Scientific classification
- Kingdom: Fungi
- Division: Basidiomycota
- Class: Agaricomycetes
- Order: Agaricales
- Family: Omphalotaceae
- Genus: Lentinula
- Species: L. raphanica
- Binomial name: Lentinula raphanica (Murrill) J.L.Mata & R.H.Petersen (2001)
- Synonyms: Armillaria raphanica Gymnopus alliaceus

= Lentinula raphanica =

- Genus: Lentinula
- Species: raphanica
- Authority: (Murrill) J.L.Mata & R.H.Petersen (2001)
- Conservation status: LC
- Synonyms: Armillaria raphanica , Gymnopus alliaceus

Species of fungus

Lentinula raphanica is a species of edible agaric fungus in the family Omphalotaceae. Described as two species, Armillaria raphanica and Gymnopus alliaceus by William Alphonso Murrill in 1943, they have been moved to a single species of the genus Lentinula by Ron Petersen and J. L. Mata in 2001.

The convex caps are up to 7.5 cm wide, pale with yellowish blotches. The stem is up to 8 cm long. The spore print is white.

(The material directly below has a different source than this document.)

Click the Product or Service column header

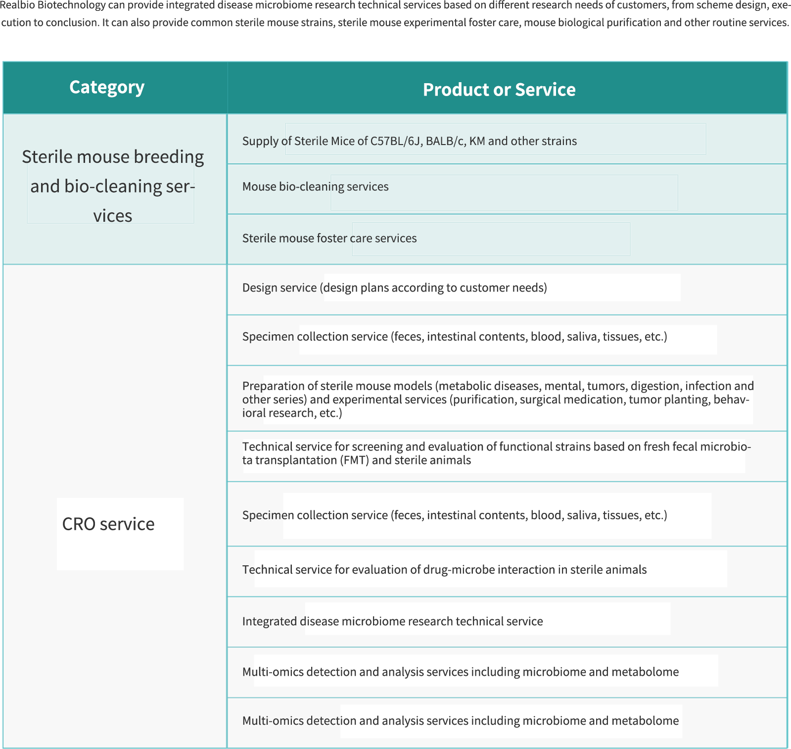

The fruitbodies are similar in external appearance to others members of the genus Lentinula (including the shiitake, L. edodes), being distinguished by gills and smell reminiscent of radish or alliums, especially while drying.

It is known from the American subtropics, including the Gulf Coast and Brazil, where it grows on hardwood logs.

It is eaten by the Witoto and Andoque people in Colombia and the Yanomami in Brazil, with Yanomani calling it Naönaö amo in Sanumá language and serving it boiled with broth and beiju cakes.